The European Parliament has taken an important step toward protecting victims of potential biological, chemical and other types of terrorist attacks in the European Union with its new draft counterterrorism directive that is being negotiated this week.
The European Parliament’s Civil Liberties, Justice and Home Affairs Committee approved amendments to its directive on combatting terrorism on July 4, aiming to criminalize the planning of terrorist attacks and strengthen victims’ rights. The draft counterterrorism directive was first presented by the European Commission late last year in response to the November attacks in Paris.
“The threat of terrorism is real,” Romanian Member of the European Parliament (MEP) Monica Macovei told Homeland Preparedness News. “It happened. And it could be only the beginning, so we have to be prepared. We are already quite late in these preparations so this directive is needed and it is welcome.”

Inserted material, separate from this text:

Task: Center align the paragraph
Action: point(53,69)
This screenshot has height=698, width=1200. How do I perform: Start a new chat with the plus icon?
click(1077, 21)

Macovei said that she is confident that member states will agree to adopt the amendments in the draft directive.
“Member states see the danger,” Macovei said.
Portuguese MEP Ana Gomes added that the legislation includes a number of critical recommendations to combat terror. One such recommendation highlights CBRN terrorist attacks, she said in an interview, referring to chemical, biological, radiological and nuclear threats.
Combatting terror attacks is made more complicated by the threat of so-called lone wolves who intend to commit a terrorist act on their own.
“It’s a matter of time before anyone could seek to use the existing easy means to actually launch a terrorist attack” with a biological or chemical substance, Gomes said. “It could be anthrax but there are also many other possibilities.”
“It is clear that Daesh and other terrorist groups have long harbored ambitions to launch CBRN attacks,” Gilles de Kerchove, EU counterterrorism coordinator, said in written remarks to Homeland Preparedness News. “Indeed there is clear evidence from Syria and Iraq that Daesh has used chemical weapon munitions. EU and member states regularly discuss how they can effectively combat this threat.”
The European Parliament’s Chief Negotiator Monika Hohlmeier has a mandate to negotiate the final text of the counterterrorism directive with the European Council, which includes heads of state for 28 EU member governments. An exception is Denmark, which will not participate in the negotiations on the directive. The European Commission, the EU’s executive body, serves as a facilitator in the negotiations.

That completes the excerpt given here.